■ **QUOTED PASSAGE**:
Content starts
The prince’s rambling reminiscences are filled with allusions to the Congress of Vienna and Lord Byron, as well as references to his romance with an enchanting French
vicomtesse
whom he lost to a German baron “when I was abroad in the Twenties” (2: 315). The prince is thus a product of the same period of literary Romanticism whose productions supply Marya Alexandrovna with her rhetorical arsenal. And even though the addlepated prince is a figure of comedy, Dostoevsky could not resist evoking, if only for an instant, the grim background against which the cultured Russian of that time was pursuing his carefree European existence. For the prince recalls “a very poetical [Moscow] lady” he had once met while taking the waters abroad, who had a daughter of fifty, and “she, too, almost talked in verse. Afterwards she had a very unfortunate mishap: she killed one of her serf-girls in a fit of rage and was tried for it” (ibid.).

Apropos of this attack on “naïve Romanticism,” a word must be devoted to the epilogue of the novella, which, as Russian criticism has long been aware, contains a parody of the famous ball scene in the last book of
Evgeny Onegin
. It is the scene in which Evgeny and Tatyana meet again after many years, she no longer the simple country lass but the queen of Petersburg society, he now hopelessly in love with the girl he had once scorned. Marya Alexandrovna had used this scene earlier to bewitch the bewildered Mozglyakov, holding up before him the vision of a similar encounter with Zina, the wealthy widow of Prince K., who falls into his arms in gratitude for his nobility of soul. Three years later, sent to a remote part of the Russian Empire, Mozglyakov meets the Governor-General (“an old military man”) and is invited to his wife’s name-day ball that very evening. Of course, his wife turns out to be the beautiful and imperious Zina, who snubs the bewildered Mozglyakov entirely. Mozglyakov stands around “with a biting Mephistophelean smile” and in a picturesque attitude, leaning against a column for several hours; but “his disillusioned air and all the rest of it were thrown away. Zina completely failed to observe him” (2: 397). At last, hungry and tired, he beats a retreat and leaves town the next morning.

On the level of the theme, Dostoevsky’s parody of Pushkin supplies a suitable conclusion to the attack on literary Romanticism that runs through the work as
a subtext. By revealing so glaringly the triumph of “real life,” with its necessary limitations and compromises, over an inflated and unworldly idealism nourished on literary stereotypes, Dostoevsky is making a point that he will return to again and again in the future—of course, in relation to other ideologies with far graver consequences when put into practice.
Content ends
■ **WHAT YOU WILL DO**:
1 - Could you quote the Dostoevsky passage word for word, starting with "On the level" and going on through "put into practice."?
2 - What would come next in the Dostoevsky passage? Write the text that follows its final sentence.

■ **DATA EXTRACT**:
Content starts
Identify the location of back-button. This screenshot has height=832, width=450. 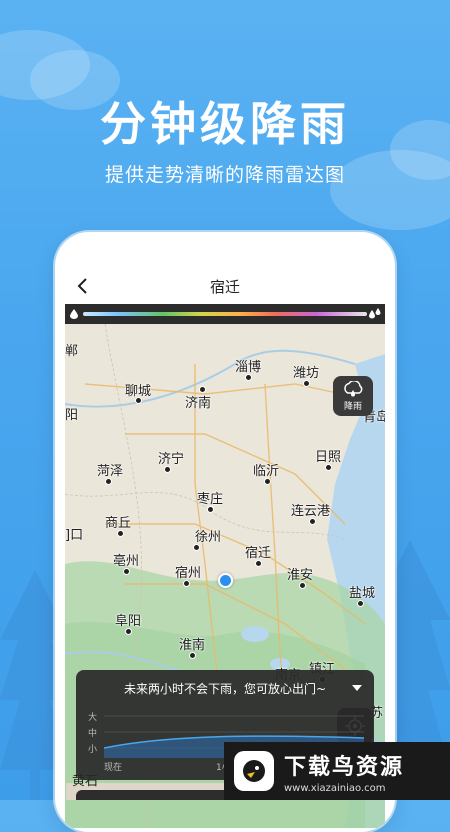
(83, 286).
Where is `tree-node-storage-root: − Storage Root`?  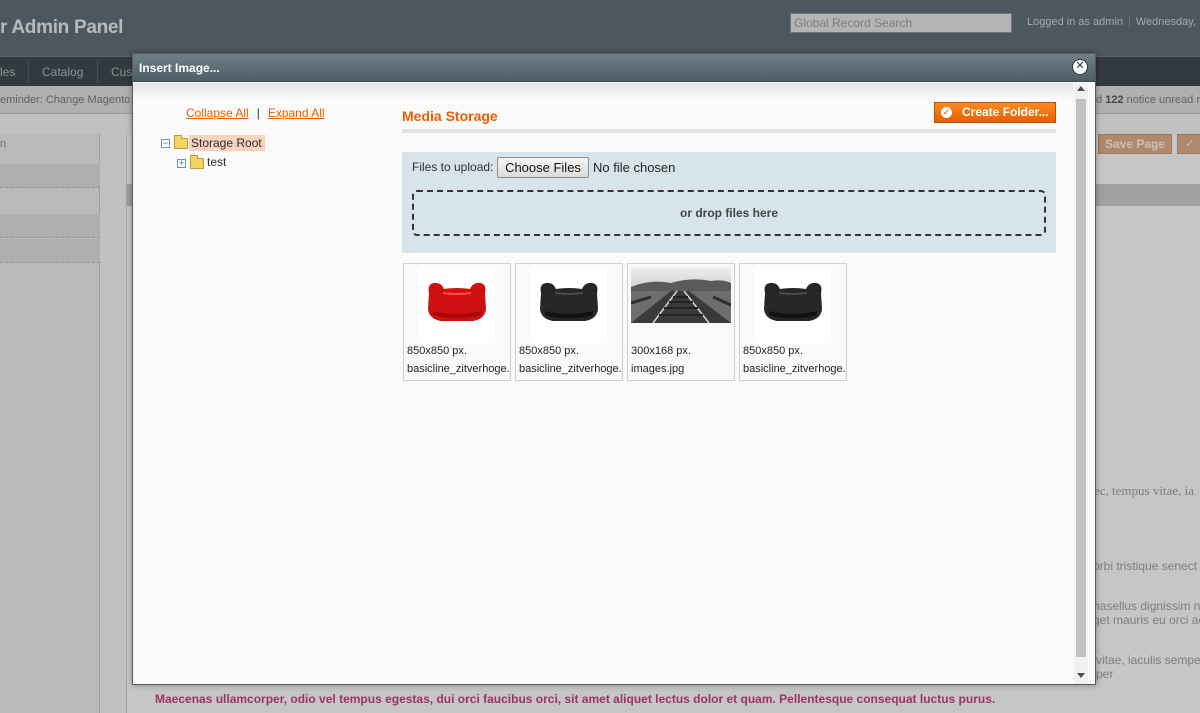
Content ends
■ **EXERCISE RESULTS**:
1 -
On the level of the theme, Dostoevsky’s parody of Pushkin supplies a suitable conclusion to the attack on literary Romanticism that runs through the work as
a subtext. By revealing so glaringly the triumph of “real life,” with its necessary limitations and compromises, over an inflated and unworldly idealism nourished on literary stereotypes, Dostoevsky is making a point that he will return to again and again in the future—of course, in relation to other ideologies with far graver consequences when put into practice.

2 -
The Village of Stepanchikovo

The Village of Stepanchikovo
is more ambitious than
Uncle’s Dream
, although pitched at the same level and written in the same key of farcical comedy. Considering it his best work up to that time, Dostoevsky spoke of it as an authentic personal expression of his own point of view. “I have put into it my soul, my flesh and blood,” he tells his brother. “I do not wish to say that I have expressed myself completely in it; that would be nonsense! . . . but it contains two immensely typical characters, created and noted down over a five-year-period, worked out flawlessly (in my opinion)—characters entirely Russian and only badly presented up to now in Russian literature.”
19
Dostoevsky is obviously referring to his two main figures, Foma Fomich Opiskin and Colonel Rostanev, whose strange relationship constitutes the heart of his story.

For at least the first of these characters, Foma Fomich (his last name, Opiskin, means a mistake in writing or a slip of the pen), the passage of time has verified Dostoevsky’s conviction that he had produced an “immensely typical” figure; no less a judge than Thomas Mann has called him “a comic creation of the first rank, irresistible, rivaling Shakespeare and Molière.”
20
Indeed, the name Foma Fomich has since become a byword in Russian for any kind of insolent and impertinent hypocrite, toady, and sponger and is used much as the names of Uriah Heep and Pecksniff are used in English. As Mann’s mention of Molière suggests, the role Foma Fomich plays in the household of Colonel Rostanev reminds one strongly of Tartuffe in Molière’s famous play, unquestionably one of Dostoevsky’s sources. Others of lesser importance have been unearthed; and important as they may be, it is more illuminating to view Foma as a new version of a type that Dostoevsky had often depicted in the 1840s. Like most of the protagonists of these early works, Foma is (or had been) one of the downtrodden, with just enough education to make him feel his obscure social status as a wounding humiliation. In the past, we learn, Foma had tried his hand at everything, at last finding employment as a reader and paid companion to a vicious general,
an invalid who enjoys degrading his flunky for amusement: “there was no ignominy which he had not to endure in return for eating the General’s bread” (3: 8).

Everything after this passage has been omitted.